What I did instead was to show the students the results without displaying the correct answer.

I asked students to find another student in the room and **construct a viable argument and critique the reasoning of others**. I walked around and listened to their arguments. And I sent the poll again.

At that point, the students shared what happened to those students who had marked acute the first time. They had only observed that 8+15>18 was true instead of also noting that 8^{2}+15^{2}>18^{2} was not true. And so it struck me at that moment that I had gotten lucky. Without realizing it ahead of time, I had chosen the right problem to send students to uncover their misconceptions. Had I sent another of the prepared Quick Polls instead that asked students to classify a triangle with side lengths 16, 48, and 50, all of the students would have gotten it correct, but they would have gotten it correct for the wrong reason. For that triangle, both 16+48>50 and 16^{2}+48^{2}>50^{2} are true, and so the students would have chosen acute even if they had incorrectly used the Triangle Inequality Theorem to decide that.

I am glad that I sometimes get lucky as the journey continues …

Travis

January 13, 2014 at 12:09 am

The last part is a gem that you have shared previously: don’t show answer and have them pair-share-dialog and then re-send. As for your luck, Sometimes, Always, Never type questions are fertile ground for pre-prepared questions like the one you ‘stumbled upon’, which I doubt ;^).
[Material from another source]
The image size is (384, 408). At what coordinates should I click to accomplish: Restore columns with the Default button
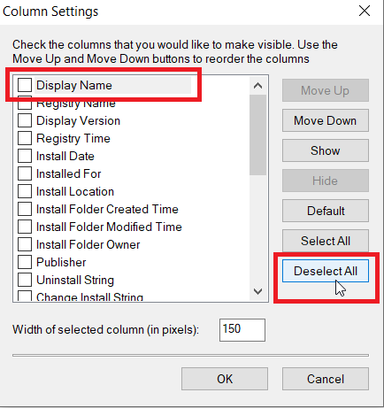326,211
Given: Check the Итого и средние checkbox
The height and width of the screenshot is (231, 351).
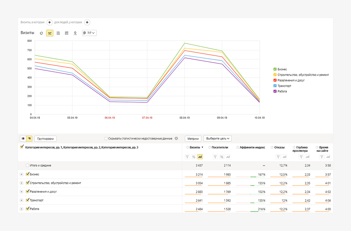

We ‘could’ just tell our students, but if it does not take too much longer, then the stick-factor is worth it with self-discovery or at least a self-conclusion lesson.

jwilson828

January 13, 2014 at 11:41 am

Thanks for your comment, Travis. The don’t show answer-pair-share-re-send certainly doesn’t happen every day, but when it does, I am always struck by its effectiveness. Navigator makes it so easy to collect that data – twice!

Gloria Beswick

January 16, 2014 at 2:58 pm

Hi Jennifer! I loved the thoughtfulness in this lesson and the fact that you have set it up so that the students are doing the noticing, thinking and figuring out the important relationships, rather than the teacher just telling them. You have such good ideas about how to facilitate learning and “seamlessly” incorporating the mathematical practices. But even though it seems to flow seamlessly, I know that is just an illusion and that there is a ton of work behind the scenes.

jwilson828

January 27, 2014 at 7:41 pm

Hi, Gloria! Thank you for your kind and thorough comments. It is a lot of work, but it is good work that I wouldn’t exchange for anything! I absolutely love purposefully incorporating the practices into my lessons, and I am always surprised by the additional ways that my students think to use the practices that I have not predicted.